The new legislation, will make it easier for local authorities, the Environment Agency and Natural Resources Wales to stop, search and seize vehicles suspected of being involved in waste crime.
In addition, the range of offences for which a vehicle can be seized will be widened to include breaches of the waste duty of care, operation of an illegal waste site and carrying controlled waste while unauthorised to do so.
In 2013/14, local authorities dealt with 852,000 incidents of fly-tipping, costing an estimated £45.2 million in clearance costs. But incidents of tipping on farmland have largely gone unrecorded in the official figures – and clean-up costs fall on farmers.
The vehicle seizing powers could be in place by early April, the minister said.
The NFU broadly welcomed the measures and submitted a response to the Defra consultation.
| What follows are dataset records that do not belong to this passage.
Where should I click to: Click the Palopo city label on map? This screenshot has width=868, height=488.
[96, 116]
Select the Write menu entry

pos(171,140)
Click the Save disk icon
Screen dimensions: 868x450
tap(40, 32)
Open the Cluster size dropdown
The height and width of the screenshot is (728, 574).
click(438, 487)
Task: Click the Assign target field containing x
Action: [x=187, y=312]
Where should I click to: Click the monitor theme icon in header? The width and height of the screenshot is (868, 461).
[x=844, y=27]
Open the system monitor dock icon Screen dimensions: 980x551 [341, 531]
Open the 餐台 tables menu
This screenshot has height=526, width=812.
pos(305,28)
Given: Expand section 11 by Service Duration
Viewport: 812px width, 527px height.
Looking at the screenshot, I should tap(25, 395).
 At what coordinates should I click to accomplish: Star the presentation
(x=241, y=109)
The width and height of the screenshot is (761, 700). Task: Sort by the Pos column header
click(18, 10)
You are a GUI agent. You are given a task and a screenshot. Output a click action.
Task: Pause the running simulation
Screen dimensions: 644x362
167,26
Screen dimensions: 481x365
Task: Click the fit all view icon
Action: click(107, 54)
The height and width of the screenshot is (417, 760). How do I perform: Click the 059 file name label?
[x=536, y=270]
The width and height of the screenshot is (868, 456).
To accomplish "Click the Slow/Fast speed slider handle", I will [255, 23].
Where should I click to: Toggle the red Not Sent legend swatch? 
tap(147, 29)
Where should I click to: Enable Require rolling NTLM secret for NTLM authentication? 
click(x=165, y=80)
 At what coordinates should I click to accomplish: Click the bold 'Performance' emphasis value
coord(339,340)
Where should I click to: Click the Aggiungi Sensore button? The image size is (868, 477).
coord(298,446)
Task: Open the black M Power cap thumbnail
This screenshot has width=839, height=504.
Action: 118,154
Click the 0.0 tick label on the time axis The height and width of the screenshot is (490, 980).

We said then: “The changes suggested should have a positive impact of the incidence of fly-tipping and hopefully act as a deterrent to those who commit such crimes.
"As fly-tipping is an issue which impacts many of our members any deterrent would be welcomed.
“However we need to ensure that these changes do not inadvertently impact members. Farmers who are unaware of their Duty of Care waste carrier responsibilities could get caught by the above enforcements. If these changes did come into force then they would need to be clearly communicated and pragmatically enforced.”
Mr Rogerson said: “Fly-tipping blights communities and poses a risk to human health, which is why we are supporting the seizure of vehicles suspected of involvement in this pernicious crime. The removal of their means to dispose of waste illegally will act as a greater deterrent to persistent offenders."